--- WORKING DATA ---

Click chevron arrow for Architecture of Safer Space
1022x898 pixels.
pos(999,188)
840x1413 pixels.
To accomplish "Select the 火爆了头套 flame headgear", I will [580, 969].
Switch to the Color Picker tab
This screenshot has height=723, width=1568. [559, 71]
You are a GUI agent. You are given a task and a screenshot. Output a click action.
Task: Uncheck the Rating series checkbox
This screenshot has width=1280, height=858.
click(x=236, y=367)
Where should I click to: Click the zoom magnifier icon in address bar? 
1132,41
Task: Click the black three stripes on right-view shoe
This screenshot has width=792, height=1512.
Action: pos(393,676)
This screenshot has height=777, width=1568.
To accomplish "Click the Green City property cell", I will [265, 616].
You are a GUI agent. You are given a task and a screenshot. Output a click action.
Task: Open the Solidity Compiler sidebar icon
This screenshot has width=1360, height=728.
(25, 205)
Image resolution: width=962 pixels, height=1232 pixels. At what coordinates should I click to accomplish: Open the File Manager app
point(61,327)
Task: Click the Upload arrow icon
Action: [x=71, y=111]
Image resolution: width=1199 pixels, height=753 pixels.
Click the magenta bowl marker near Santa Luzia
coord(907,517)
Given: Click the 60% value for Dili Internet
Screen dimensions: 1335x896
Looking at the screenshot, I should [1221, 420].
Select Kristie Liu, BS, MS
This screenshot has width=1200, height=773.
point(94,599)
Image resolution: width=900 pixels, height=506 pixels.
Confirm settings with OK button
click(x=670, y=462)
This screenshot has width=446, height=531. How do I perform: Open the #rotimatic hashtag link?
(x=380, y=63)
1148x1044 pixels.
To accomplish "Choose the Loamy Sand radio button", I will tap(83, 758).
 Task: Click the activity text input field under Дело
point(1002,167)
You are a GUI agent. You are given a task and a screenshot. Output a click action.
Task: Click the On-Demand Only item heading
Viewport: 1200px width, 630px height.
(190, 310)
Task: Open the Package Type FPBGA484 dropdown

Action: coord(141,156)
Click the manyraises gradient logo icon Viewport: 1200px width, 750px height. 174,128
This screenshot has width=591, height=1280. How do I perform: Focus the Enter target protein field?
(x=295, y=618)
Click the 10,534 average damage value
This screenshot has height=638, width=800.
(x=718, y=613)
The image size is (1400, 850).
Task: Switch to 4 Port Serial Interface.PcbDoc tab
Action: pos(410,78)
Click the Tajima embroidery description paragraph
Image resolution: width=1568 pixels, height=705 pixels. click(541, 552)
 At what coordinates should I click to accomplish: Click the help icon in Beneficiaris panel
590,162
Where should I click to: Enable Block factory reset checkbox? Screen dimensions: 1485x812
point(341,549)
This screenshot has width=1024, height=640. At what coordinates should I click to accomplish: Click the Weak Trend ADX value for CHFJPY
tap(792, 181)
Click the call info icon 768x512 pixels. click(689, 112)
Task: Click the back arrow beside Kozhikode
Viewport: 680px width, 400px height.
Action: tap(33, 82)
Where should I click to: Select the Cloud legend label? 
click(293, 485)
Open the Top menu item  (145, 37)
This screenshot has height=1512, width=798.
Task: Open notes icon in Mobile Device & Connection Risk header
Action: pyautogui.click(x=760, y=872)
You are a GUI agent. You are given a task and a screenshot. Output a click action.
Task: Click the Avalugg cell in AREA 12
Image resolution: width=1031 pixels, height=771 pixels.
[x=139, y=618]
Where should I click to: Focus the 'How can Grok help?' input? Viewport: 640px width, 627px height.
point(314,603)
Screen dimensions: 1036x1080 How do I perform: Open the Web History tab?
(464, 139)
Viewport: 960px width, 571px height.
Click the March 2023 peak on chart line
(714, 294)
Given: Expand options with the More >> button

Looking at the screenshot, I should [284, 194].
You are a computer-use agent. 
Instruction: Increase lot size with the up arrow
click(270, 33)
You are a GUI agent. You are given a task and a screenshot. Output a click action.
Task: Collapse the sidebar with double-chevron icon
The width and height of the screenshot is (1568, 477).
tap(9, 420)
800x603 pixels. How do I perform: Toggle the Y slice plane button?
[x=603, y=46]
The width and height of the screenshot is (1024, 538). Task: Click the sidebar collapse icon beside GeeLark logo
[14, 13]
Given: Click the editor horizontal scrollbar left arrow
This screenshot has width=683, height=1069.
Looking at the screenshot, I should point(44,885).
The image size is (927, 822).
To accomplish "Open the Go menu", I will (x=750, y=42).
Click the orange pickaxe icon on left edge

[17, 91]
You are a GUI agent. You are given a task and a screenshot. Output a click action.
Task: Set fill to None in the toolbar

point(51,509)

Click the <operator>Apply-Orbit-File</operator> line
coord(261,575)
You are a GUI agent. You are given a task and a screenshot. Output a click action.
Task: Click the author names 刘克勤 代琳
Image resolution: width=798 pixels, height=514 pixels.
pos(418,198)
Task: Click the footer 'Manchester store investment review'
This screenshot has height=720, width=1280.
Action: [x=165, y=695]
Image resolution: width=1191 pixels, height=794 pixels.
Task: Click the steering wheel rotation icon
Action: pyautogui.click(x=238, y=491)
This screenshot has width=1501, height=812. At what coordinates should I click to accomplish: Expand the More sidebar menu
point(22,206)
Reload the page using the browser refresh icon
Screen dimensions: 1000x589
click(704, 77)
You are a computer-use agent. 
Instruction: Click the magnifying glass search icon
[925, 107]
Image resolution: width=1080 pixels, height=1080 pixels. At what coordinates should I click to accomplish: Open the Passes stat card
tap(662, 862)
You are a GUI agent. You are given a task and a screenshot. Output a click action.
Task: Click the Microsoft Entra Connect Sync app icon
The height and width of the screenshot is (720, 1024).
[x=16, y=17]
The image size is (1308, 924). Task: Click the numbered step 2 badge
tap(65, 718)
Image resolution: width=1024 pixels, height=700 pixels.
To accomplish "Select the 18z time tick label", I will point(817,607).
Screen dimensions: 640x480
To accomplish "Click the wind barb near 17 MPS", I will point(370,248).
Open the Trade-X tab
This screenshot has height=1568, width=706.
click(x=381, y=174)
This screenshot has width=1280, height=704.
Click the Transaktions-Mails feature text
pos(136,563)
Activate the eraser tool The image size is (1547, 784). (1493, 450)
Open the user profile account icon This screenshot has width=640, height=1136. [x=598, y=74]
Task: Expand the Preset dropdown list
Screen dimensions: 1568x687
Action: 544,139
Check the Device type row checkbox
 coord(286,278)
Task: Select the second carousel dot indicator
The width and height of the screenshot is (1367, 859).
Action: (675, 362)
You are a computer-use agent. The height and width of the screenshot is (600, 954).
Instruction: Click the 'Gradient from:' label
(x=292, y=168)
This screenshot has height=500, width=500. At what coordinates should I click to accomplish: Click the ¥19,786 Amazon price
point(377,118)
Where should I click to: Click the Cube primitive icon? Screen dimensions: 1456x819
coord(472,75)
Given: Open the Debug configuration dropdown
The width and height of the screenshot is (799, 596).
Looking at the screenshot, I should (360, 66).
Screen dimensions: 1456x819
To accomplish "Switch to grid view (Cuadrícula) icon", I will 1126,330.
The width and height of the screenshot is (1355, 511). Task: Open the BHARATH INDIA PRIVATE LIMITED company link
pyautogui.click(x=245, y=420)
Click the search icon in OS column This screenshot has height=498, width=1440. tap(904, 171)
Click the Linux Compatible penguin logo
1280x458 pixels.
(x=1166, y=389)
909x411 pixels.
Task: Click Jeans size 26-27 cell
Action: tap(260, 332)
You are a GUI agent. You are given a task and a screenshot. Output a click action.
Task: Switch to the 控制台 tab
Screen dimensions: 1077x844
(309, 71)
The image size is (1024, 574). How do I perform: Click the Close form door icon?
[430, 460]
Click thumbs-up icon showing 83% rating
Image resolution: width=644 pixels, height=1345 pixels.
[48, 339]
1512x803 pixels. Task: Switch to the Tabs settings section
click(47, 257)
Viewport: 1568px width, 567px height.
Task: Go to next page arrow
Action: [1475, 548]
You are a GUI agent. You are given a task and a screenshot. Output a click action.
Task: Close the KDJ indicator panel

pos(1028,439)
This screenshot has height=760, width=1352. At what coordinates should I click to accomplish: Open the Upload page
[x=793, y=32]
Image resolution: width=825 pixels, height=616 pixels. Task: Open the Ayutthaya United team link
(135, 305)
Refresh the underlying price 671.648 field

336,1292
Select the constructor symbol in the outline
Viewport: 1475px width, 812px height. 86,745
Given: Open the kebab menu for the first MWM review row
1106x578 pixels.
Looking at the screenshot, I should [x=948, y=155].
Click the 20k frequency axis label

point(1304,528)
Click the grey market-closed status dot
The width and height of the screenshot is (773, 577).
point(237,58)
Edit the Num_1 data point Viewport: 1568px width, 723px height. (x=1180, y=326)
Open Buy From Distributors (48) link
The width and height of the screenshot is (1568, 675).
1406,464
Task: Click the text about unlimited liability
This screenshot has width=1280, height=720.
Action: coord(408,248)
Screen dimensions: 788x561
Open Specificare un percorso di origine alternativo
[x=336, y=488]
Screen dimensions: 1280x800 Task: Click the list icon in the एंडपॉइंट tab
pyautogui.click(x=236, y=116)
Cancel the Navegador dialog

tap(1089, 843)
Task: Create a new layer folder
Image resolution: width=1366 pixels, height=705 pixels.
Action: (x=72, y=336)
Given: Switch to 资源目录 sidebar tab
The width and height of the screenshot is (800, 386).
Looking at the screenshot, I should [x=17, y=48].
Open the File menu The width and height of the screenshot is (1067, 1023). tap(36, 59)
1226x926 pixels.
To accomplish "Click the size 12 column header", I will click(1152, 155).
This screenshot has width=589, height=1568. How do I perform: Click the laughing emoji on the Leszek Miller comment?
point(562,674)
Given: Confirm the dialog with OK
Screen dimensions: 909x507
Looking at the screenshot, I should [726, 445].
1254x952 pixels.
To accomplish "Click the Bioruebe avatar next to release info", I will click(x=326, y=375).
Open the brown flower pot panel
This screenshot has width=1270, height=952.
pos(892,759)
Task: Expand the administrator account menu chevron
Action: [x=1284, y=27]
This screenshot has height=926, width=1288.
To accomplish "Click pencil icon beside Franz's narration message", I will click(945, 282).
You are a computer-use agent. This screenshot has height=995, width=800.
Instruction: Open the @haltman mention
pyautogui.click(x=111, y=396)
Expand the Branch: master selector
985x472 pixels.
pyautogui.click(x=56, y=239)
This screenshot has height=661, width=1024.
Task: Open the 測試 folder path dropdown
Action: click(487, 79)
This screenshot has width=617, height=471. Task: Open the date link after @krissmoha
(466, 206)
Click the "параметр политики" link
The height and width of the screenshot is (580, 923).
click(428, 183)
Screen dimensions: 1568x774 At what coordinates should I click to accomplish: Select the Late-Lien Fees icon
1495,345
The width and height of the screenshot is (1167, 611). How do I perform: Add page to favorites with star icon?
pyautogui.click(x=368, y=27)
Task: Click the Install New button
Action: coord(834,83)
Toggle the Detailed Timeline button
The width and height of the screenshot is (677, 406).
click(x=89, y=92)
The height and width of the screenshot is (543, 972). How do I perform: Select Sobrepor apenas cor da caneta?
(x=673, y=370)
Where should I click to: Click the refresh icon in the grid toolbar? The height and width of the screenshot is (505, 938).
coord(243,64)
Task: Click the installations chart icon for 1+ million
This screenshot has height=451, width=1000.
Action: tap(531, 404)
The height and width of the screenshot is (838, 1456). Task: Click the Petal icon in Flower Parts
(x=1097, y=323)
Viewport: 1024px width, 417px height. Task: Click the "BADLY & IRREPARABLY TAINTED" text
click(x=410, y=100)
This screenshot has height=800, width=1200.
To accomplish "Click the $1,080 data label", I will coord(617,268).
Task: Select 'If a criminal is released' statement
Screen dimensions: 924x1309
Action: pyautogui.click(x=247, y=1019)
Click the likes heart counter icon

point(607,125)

---

▶ YOUR ASSIGNMENT: Lines holding "computer": copy each one from the records above.

▶ OUTPUT:
You are a computer-use agent. 
You are a computer-use agent. 
You are a computer-use agent. The height and width of the screenshot is (600, 954).
You are a computer-use agent. This screenshot has height=995, width=800.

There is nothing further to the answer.